Vers 36 de notre ère, Hérode Antipas se laissera entraîner dans une guerre avec les Nabatéens dans laquelle il sera sévèrement battu. Le peuple y verra une « vengeance divine », en punition de l’exécution de Jean-Baptiste. Ayant voulu revendiquer le titre de roi auprès de l’empereur Caligula, en 39 de notre ère, il sera déposé par lui puis exilé à Lyon dans les Gaules. Sa femme Hérodiade partagera son sort.
Donc, en ce premier avril 33, Jésus comparaît devant le tétrarque Hérode. Pour ce dernier, c’est une flatterie de la part de Pilate. Même s’il n’a pas demandé à voir Jésus, il est tout content de le rencontrer, car c’est la première fois. Naturellement, il a beaucoup entendu parler de lui, et surtout à propos des nombreux miracles pour lesquels Jésus était renommé. « A la vue de Jésus, – nous dit Luc – Hérode fut tout joyeux ; depuis longtemps en effet il désirait le voir, pour ce qu’il entendait dire de lui ; et il espérait lui voir faire quelque miracle. » (Lc 23, 8). Dans l’esprit d’Hérode, Jésus est avant tout un thaumaturge, peut-être même, un peu, un prestidigitateur. C’est pour cela qu’il ne l’a pas inquiété jusqu’ici, le considérant comme un prédicateur inoffensif. De plus, il garde sur la conscience le remords d’avoir fait périr Jean-Baptiste.
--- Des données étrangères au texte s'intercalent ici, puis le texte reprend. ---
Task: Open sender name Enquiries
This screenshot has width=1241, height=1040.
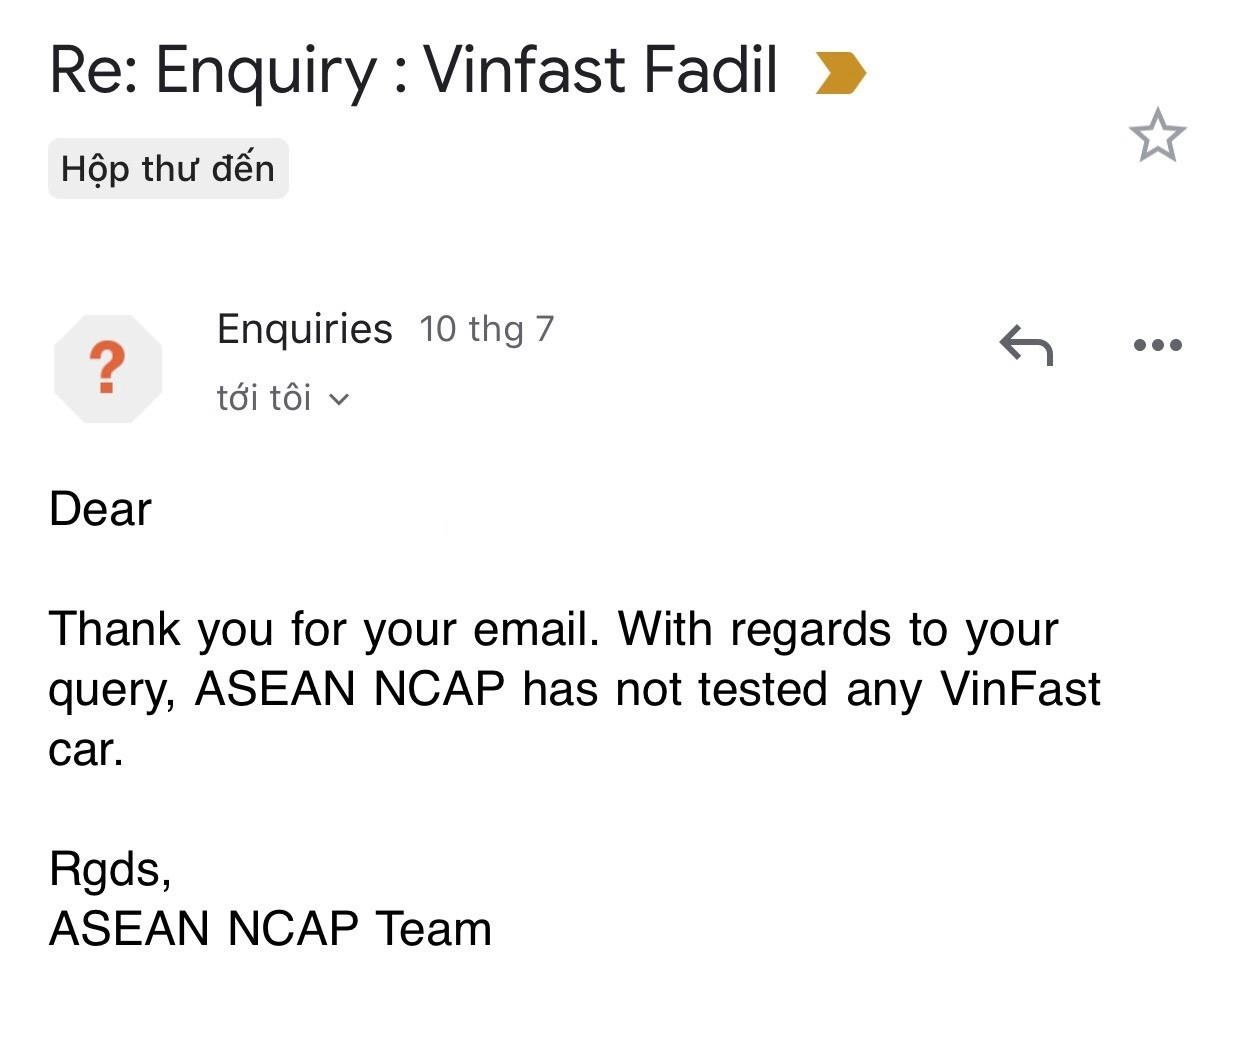Action: pos(304,329)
Il lui suffit d’avoir tué un prophète. Il ne veut pas se mêler d’en assassiner un second.
Hérode interroge Jésus avec force paroles. Les grands prêtres et les scribes sont là, qui poursuivent Jésus de leur vindicte. Pourvu qu’Hérode ne s’avise pas de faire libérer Jésus !
Jésus ne répond rien aux accusations. Il ne reconnaît pas l’autorité d’Hérode, qui n’a pas juridiction sur la Judée. Il n’a pas à satisfaire son indiscrète curiosité.
Pour Hérode, frustré, c’est une insolence. Avec ses gardes, il le bafoue. Et, peut-être pris de boisson, il le traite comme un illuminé. Il le fait participer à une mascarade, en le revêtant d’un manteau magnifique, sans doute au cours d’un repas bien arrosé. Puis il le renvoie tel quel à Pilate.
Evidemment, Hérode Antipas porte une lourde responsabilité dans la mort de Jésus, car il aurait parfaitement pu le faire relâcher. Il aurait même dû, car il le tenait pour innocent. Dans les Actes des Apôtres, on verra Luc associer « Hérode et Ponce Pilate, avec les nations païennes et les peuples d’Israël » (Ac 4, 27) pour avoir accompli les desseins providentiels de Dieu sur Jésus.
Suite à cet échange de politesses, Hérode et Pilate redevinrent amis, alors qu’ils étaient brouillés jusque-là, au moins depuis l’incident de l’année dernière, depuis l’affaire des boucliers d’or. (Voir notre épisode précédent).
Luc est seul, on l’a remarqué, à nous rapporter cette comparution de Jésus devant le tétrarque Hérode. Mais comme d’habitude il a puisé cette information complémentaire à bonne source. Les exégètes ont remarqué que l’évangéliste Luc était toujours plus disert que les autres, au sujet d’Hérode Antipas. Peut-être tenait-il le fait de Manaën, ami d’enfance d’Hérode, qu’il a connu à Antioche (cf. Ac 13, 1), ou encore de « Jeanne, femme de Chouza, intendant d’Hérode » (Lc 8, 3) qu’il nomme parmi l’entourage féminin de Jésus (notre épisode 53). Mais n’oublions pas que Luc a diligenté une enquête sérieuse, à Jérusalem même, au sujet de la vie et de la mort de Jésus-Christ.